3

I have over 100 files named like

x.assembled.forward.fastq.gz
x(n).unassembled.reverse.fastq.gz

the problem is that the pipelines that I am working with do not accept 'dots' in the file name and I have to change all of them to _ so it would be like

x_assembled_forward.fastq.gz
x(n)_unassembled_reverse.fastq.gz

I thought it would be possible using the simple command:

mv *.assembled.*.fast.gz  *_assembled_*.fastq.gz

.... apparently not! :D

How can I do that?

xyz0o
  • 31

3 Answers3

8

If you have perl-rename installed (called rename on Debian, Ubuntu and other Debian-derived systems), you can do:

rename -n 's/\./_/g; s/_fastq_gz/.fastq.gz/' *fastq.gz

That will first replace all . with _ and then replace the final _fastq_gz with .fastq.gz.

The -n causes it to only print the changes it would do, without actually renaming the files. Once you're sure this does what you want, remove the -n to actually rename them:

rename  's/\./_/g; s/_fastq_gz/.fastq.gz/' *fastq.gz
terdon
  • 242,166
  • I don't have that software – xyz0o Aug 05 '19 at 16:42
  • 1
    @Masse that's why I asked you to please tell us what operating system you are using. If Linux, tell me what distribution and I can tell you how to install the tool. If you cannot install software (and if you're sure it isn't already present, it may be called perl-rename), then use Kusalananda's approach. – terdon Aug 05 '19 at 17:04
5

mv either takes a single file and moves or renames it, or it takes a number of files or directories and moves them to a directory.

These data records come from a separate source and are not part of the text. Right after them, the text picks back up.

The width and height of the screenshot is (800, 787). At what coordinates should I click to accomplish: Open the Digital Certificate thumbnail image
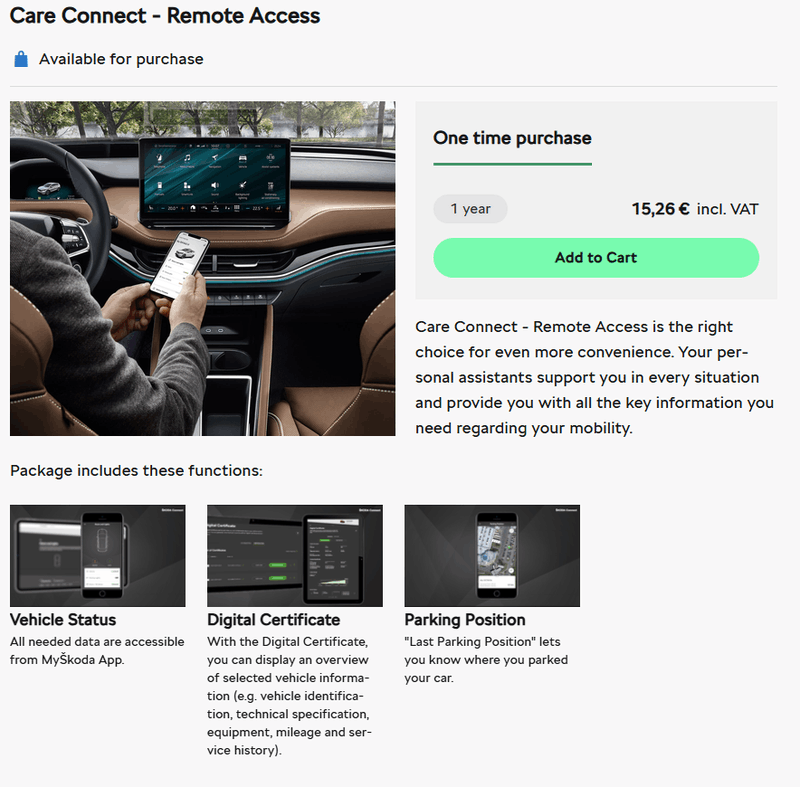pyautogui.click(x=295, y=555)
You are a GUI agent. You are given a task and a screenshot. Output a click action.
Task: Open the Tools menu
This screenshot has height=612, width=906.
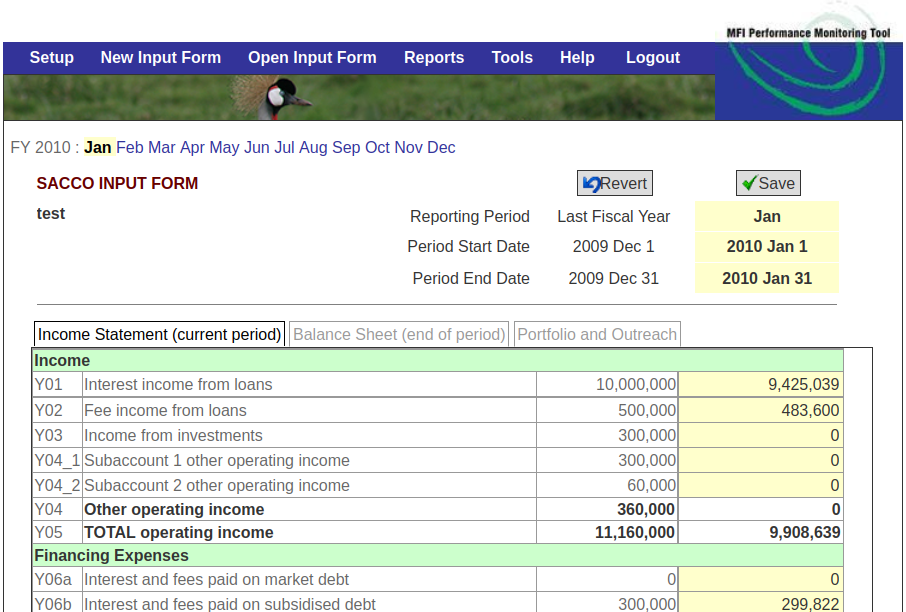coord(512,58)
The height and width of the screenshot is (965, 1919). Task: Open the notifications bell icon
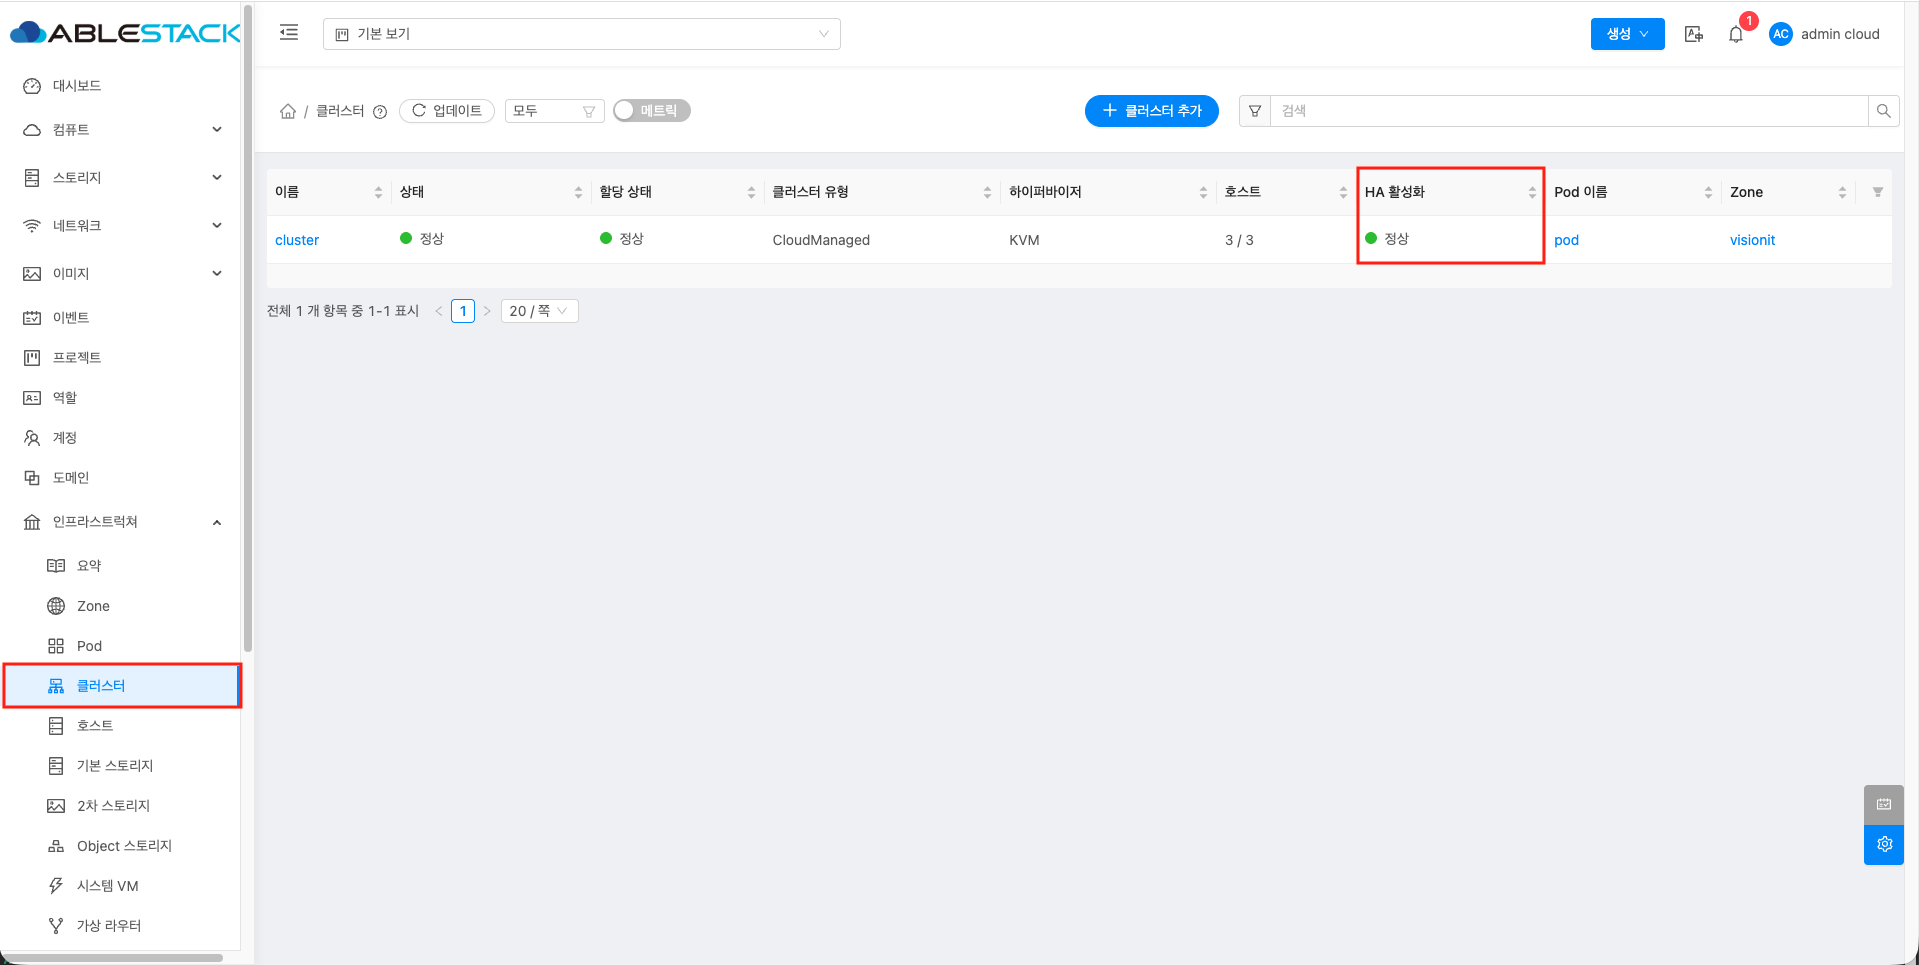click(1736, 34)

You can't rename multiple files with mv.

Instead:

for name in *.*.fasta.gz; do
    newname=${name%.fasta.gz}         # remove filename suffix
    newname=${newname//./_}.fasta.gz  # replace dots with underscores and add suffix

    mv -i -- "$name" "$newname"
done

This would iterate over all your compressed fasta files in the current directory that contains at least one dot elsewhere in the name, apart from in the filename suffix. It would remove the known filename suffix (which should not have dots replaced by underscores) and then substitutes all dots with underscores in the remaining bit and re-attaches the suffix.

The final substitution will work in the bash shell, but possibly not if running under /bin/sh.

mv -i is then used to rename the file (will ask for confirmation if the new name already exists). The double dash (--) is used just in case any of the names start with a dash (these would potentially be taken as sets of options to mv and the double dash prevents this).

Kusalananda
  • 333,661
2

Why it does not work

The * is expanded by the shell, before the command is run. It matches existing files. mv has no pattern matching abilities.

Solutions

mmv

This command works most like the way you are trying to do it. It is not as powerful as rename, but it is simpler.

e.g. mmv '*.assembled.*.fastq.gz' '#1_assembled_#2fastq.gz'